| あなたの手。 あなたの背中。 あなたのぬくもり。
「……ん」 自分の声で目が覚めた。どうやら私、眠っちゃってたみたい。 ワインレッドの皮のジャケット。 そうだ。お昼に約束の地に来たら、眠くなっちゃったんだ。 「アリオス……?」 ジャケットをかけてくれた人の名前を呼びながら、辺りを見回す。私が横たわっていたすぐ傍に、その人はいた。 「起きたか」 そう言って、私の頭をくしゃくしゃとかき混ぜる。子供にする様な仕種だったけど、私はこうされるのが決して嫌いじゃないの。 「疲れてるんなら、無理はするな。お前が倒れたらおしまいだろ?」 「……アリオス、なんで居るの……?」 今日はあなたに逢える日じゃない。それを承知の上で、お昼の散歩場所はやっぱりここにしてしまったけど。 嘘つきね、アリオス。 「ごめんね。せっかくだから起こしてくれれば良かったのに」 「いいからもう少し寝てろ。お前、顔色悪いぞ」 「え、でも……」 せっかくあなたに逢えたのに、寝てるのなんて勿体ない。 大きな掌。私の手首なんて、あっさりと包んでなお余る、男の人のもの。 「寝ろっつったら寝ろ。付き合ってやるから」 「アリオスも眠いの?」 「……そういうことにしといてやるよ」 ねえ、自惚れてもいい?

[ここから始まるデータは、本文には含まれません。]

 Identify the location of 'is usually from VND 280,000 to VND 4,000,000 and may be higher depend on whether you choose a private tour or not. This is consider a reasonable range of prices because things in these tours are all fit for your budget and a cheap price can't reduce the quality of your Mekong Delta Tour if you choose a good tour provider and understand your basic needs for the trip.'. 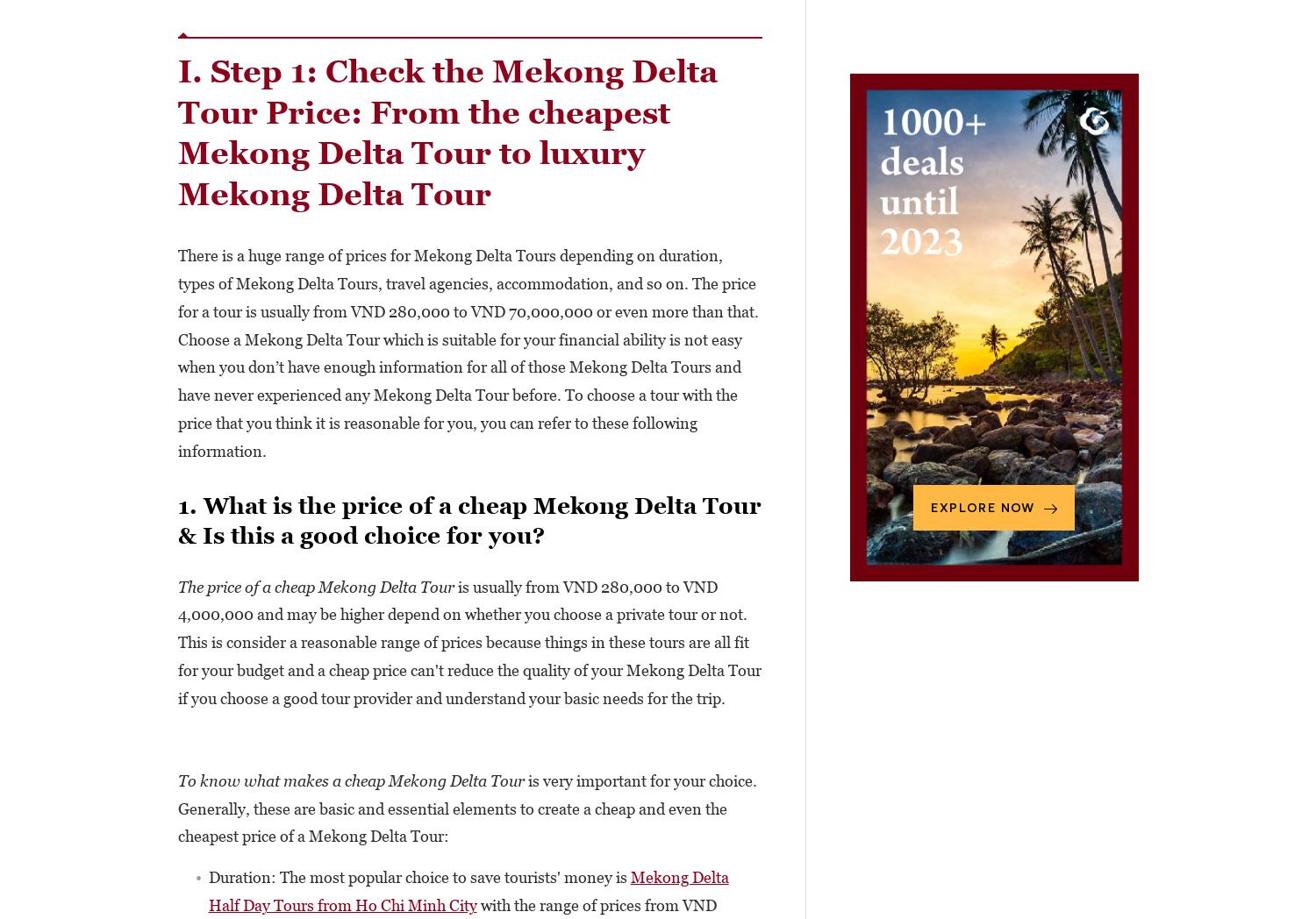
(468, 641).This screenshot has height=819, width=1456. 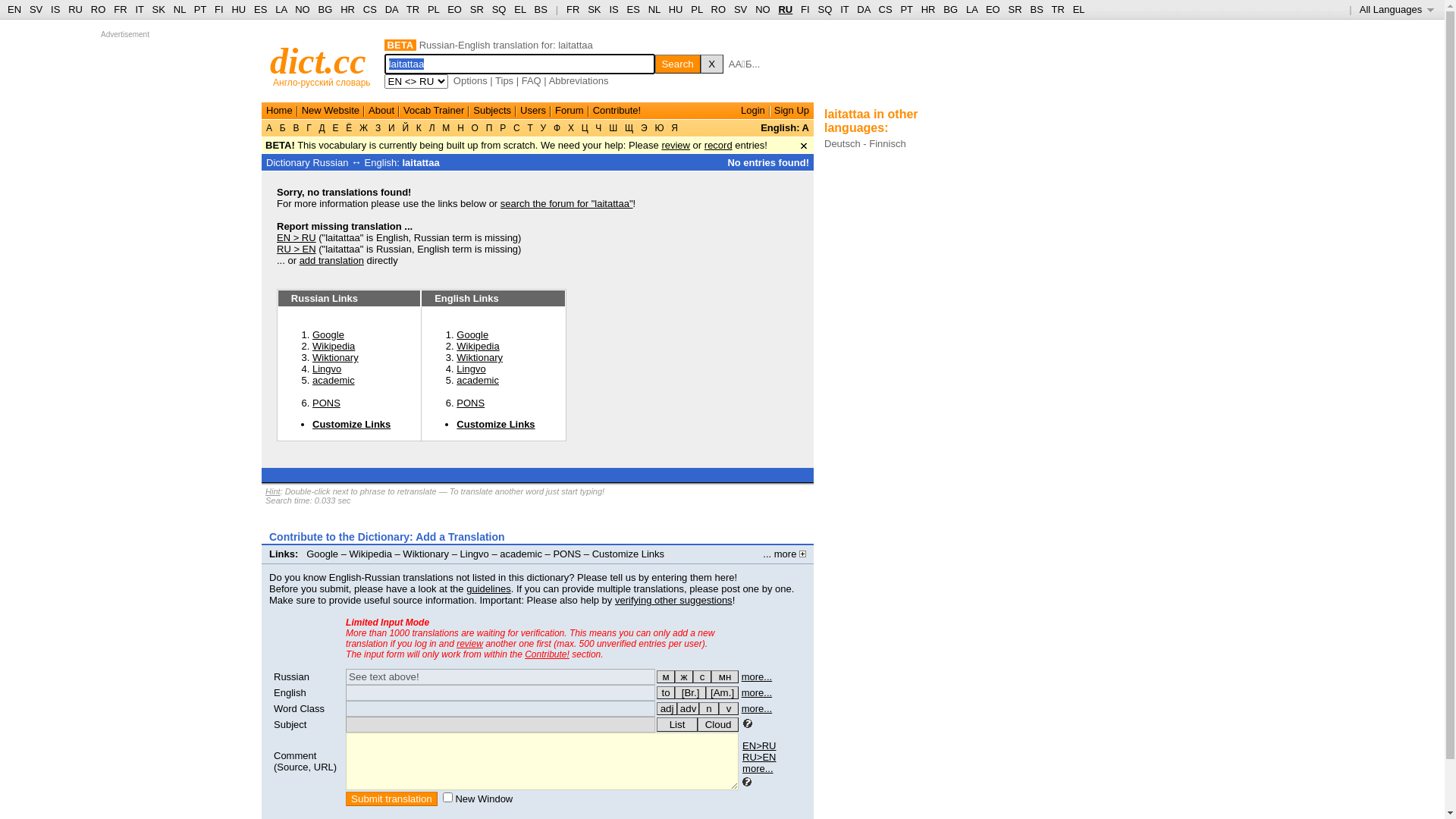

私はふと、自分が包まれたままのジャケットを思い出した。アリオスも寝るんなら、私がこれにくるまってるんじゃ、きっと寒くなってしまう。 「ジャケット、ありがとう。一緒にお昼寝するんなら、あなたが着てた方がいいわ」 返すために脱ごうとして、私はまた気がつく。 ああ、と思う。 「……ふふっ」 「どうした?」 嬉しい。 「アリオス、大好きよ」 あなたと私は違う。全然違う、別の人間。 だけど、ね。 だからこそ愛しく思えることが、たくさんあるの。 『私』と全然違う『あなた』だからこそ、愛しく思えること。 「バーカ。そんなの、今更だろ」 抱きしめられた状態で、吐息が触れそうな距離で。 「今更でも、何度でも、言いたいの。私の心からの気持ちだもん」 私がそう言うと、アリオスは僅かに苦笑を浮かべた。 「気持ちがあるなら、言葉より行動で示せよ」 言葉の最後の方は、私の唇の中に融けて消えた。
あなたの手。 それを身体全体で感じている、優しい午後の陽だまりの中。